───── TASK DATA ─────

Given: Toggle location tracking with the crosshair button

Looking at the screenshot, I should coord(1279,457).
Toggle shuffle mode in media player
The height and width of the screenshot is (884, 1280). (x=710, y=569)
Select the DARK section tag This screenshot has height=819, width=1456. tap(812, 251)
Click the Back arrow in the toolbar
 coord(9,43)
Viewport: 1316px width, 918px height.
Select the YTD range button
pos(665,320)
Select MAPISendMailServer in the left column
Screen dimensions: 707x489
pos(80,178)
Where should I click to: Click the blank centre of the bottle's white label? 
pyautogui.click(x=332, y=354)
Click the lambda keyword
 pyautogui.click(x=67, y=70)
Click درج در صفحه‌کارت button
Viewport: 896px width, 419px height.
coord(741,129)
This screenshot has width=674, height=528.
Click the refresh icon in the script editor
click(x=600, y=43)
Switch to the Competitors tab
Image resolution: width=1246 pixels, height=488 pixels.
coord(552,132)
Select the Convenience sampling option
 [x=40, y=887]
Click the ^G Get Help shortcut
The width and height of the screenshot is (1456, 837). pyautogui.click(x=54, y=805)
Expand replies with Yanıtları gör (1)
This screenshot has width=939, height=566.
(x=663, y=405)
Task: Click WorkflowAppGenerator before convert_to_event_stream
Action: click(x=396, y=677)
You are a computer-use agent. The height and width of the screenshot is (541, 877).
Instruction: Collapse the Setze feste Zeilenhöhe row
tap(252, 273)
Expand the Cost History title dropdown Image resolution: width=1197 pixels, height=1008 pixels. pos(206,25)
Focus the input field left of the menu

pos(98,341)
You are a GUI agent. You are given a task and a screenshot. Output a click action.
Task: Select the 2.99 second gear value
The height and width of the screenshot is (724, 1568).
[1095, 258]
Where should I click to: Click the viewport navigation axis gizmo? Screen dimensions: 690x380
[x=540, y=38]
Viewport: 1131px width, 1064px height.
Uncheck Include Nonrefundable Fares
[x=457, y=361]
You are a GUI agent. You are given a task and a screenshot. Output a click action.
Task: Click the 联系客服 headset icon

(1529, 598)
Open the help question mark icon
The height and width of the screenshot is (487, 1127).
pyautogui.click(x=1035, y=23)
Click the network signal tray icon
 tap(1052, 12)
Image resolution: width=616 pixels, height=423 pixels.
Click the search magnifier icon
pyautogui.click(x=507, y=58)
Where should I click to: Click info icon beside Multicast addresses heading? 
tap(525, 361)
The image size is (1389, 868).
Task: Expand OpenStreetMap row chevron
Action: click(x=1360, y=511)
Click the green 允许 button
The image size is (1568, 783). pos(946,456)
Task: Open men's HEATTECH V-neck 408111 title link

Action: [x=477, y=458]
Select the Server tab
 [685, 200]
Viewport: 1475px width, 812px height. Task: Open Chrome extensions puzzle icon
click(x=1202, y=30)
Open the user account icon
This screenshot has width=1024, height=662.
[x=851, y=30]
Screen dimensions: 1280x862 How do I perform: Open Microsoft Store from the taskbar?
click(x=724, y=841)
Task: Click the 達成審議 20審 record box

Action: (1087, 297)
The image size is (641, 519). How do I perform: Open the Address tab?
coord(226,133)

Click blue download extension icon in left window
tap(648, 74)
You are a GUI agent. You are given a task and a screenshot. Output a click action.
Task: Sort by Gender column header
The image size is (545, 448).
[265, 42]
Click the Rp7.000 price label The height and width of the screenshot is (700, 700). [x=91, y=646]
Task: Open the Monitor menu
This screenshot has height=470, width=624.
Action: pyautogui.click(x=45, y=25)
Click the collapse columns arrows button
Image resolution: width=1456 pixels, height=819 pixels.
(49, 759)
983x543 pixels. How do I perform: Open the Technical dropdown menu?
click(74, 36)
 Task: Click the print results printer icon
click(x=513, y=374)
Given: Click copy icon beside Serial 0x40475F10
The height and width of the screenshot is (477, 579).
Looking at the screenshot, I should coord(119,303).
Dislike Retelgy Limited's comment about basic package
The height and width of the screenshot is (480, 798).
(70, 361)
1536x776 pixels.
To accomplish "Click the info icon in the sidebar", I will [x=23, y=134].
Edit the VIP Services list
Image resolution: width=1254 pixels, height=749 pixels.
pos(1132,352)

─────

Rewrite the lines above as a numbered list, omitting any blank lines.

1. Given: Toggle location tracking with the crosshair button
2. Looking at the screenshot, I should coord(1279,457).
3. Toggle shuffle mode in media player
4. The height and width of the screenshot is (884, 1280). (x=710, y=569)
5. Select the DARK section tag This screenshot has height=819, width=1456. tap(812, 251)
6. Click the Back arrow in the toolbar
7.  coord(9,43)
8. Viewport: 1316px width, 918px height.
9. Select the YTD range button
10. pos(665,320)
11. Select MAPISendMailServer in the left column
12. Screen dimensions: 707x489
13. pos(80,178)
14. Where should I click to: Click the blank centre of the bottle's white label? 
15. pyautogui.click(x=332, y=354)
16. Click the lambda keyword
17.  pyautogui.click(x=67, y=70)
18. Click درج در صفحه‌کارت button
19. Viewport: 896px width, 419px height.
20. coord(741,129)
21. This screenshot has width=674, height=528.
22. Click the refresh icon in the script editor
23. click(x=600, y=43)
24. Switch to the Competitors tab
25. Image resolution: width=1246 pixels, height=488 pixels.
26. coord(552,132)
27. Select the Convenience sampling option
28.  [x=40, y=887]
29. Click the ^G Get Help shortcut
30. The width and height of the screenshot is (1456, 837). pyautogui.click(x=54, y=805)
31. Expand replies with Yanıtları gör (1)
32. This screenshot has width=939, height=566.
33. (x=663, y=405)
34. Task: Click WorkflowAppGenerator before convert_to_event_stream
35. Action: click(x=396, y=677)
36. You are a computer-use agent. The height and width of the screenshot is (541, 877).
37. Instruction: Collapse the Setze feste Zeilenhöhe row
38. tap(252, 273)
39. Expand the Cost History title dropdown Image resolution: width=1197 pixels, height=1008 pixels. pos(206,25)
40. Focus the input field left of the menu
41. pos(98,341)
42. You are a GUI agent. You are given a task and a screenshot. Output a click action.
43. Task: Select the 2.99 second gear value
44. The height and width of the screenshot is (724, 1568).
45. [1095, 258]
46. Where should I click to: Click the viewport navigation axis gizmo? Screen dimensions: 690x380
47. [x=540, y=38]
48. Viewport: 1131px width, 1064px height.
49. Uncheck Include Nonrefundable Fares
50. [x=457, y=361]
51. You are a GUI agent. You are given a task and a screenshot. Output a click action.
52. Task: Click the 联系客服 headset icon
53. (1529, 598)
54. Open the help question mark icon
55. The height and width of the screenshot is (487, 1127).
56. pyautogui.click(x=1035, y=23)
57. Click the network signal tray icon
58.  tap(1052, 12)
59. Image resolution: width=616 pixels, height=423 pixels.
60. Click the search magnifier icon
61. pyautogui.click(x=507, y=58)
62. Where should I click to: Click info icon beside Multicast addresses heading? 
63. tap(525, 361)
64. The image size is (1389, 868).
65. Task: Expand OpenStreetMap row chevron
66. Action: click(x=1360, y=511)
67. Click the green 允许 button
68. The image size is (1568, 783). pos(946,456)
69. Task: Open men's HEATTECH V-neck 408111 title link
70. Action: [x=477, y=458]
71. Select the Server tab
72.  [685, 200]
73. Viewport: 1475px width, 812px height. Task: Open Chrome extensions puzzle icon
74. click(x=1202, y=30)
75. Open the user account icon
76. This screenshot has width=1024, height=662.
77. [x=851, y=30]
78. Screen dimensions: 1280x862 How do I perform: Open Microsoft Store from the taskbar?
79. click(x=724, y=841)
80. Task: Click the 達成審議 20審 record box
81. Action: (1087, 297)
82. The image size is (641, 519). How do I perform: Open the Address tab?
83. coord(226,133)
84. Click blue download extension icon in left window
85. tap(648, 74)
86. You are a GUI agent. You are given a task and a screenshot. Output a click action.
87. Task: Sort by Gender column header
88. The image size is (545, 448).
89. [265, 42]
90. Click the Rp7.000 price label The height and width of the screenshot is (700, 700). [x=91, y=646]
91. Task: Open the Monitor menu
92. This screenshot has height=470, width=624.
93. Action: pyautogui.click(x=45, y=25)
94. Click the collapse columns arrows button
95. Image resolution: width=1456 pixels, height=819 pixels.
96. (49, 759)
97. 983x543 pixels. How do I perform: Open the Technical dropdown menu?
98. click(74, 36)
99.  Task: Click the print results printer icon
100. click(x=513, y=374)
101. Given: Click copy icon beside Serial 0x40475F10
102. The height and width of the screenshot is (477, 579).
103. Looking at the screenshot, I should coord(119,303).
104. Dislike Retelgy Limited's comment about basic package
105. The height and width of the screenshot is (480, 798).
106. (70, 361)
107. 1536x776 pixels.
108. To accomplish "Click the info icon in the sidebar", I will [x=23, y=134].
109. Edit the VIP Services list
110. Image resolution: width=1254 pixels, height=749 pixels.
111. pos(1132,352)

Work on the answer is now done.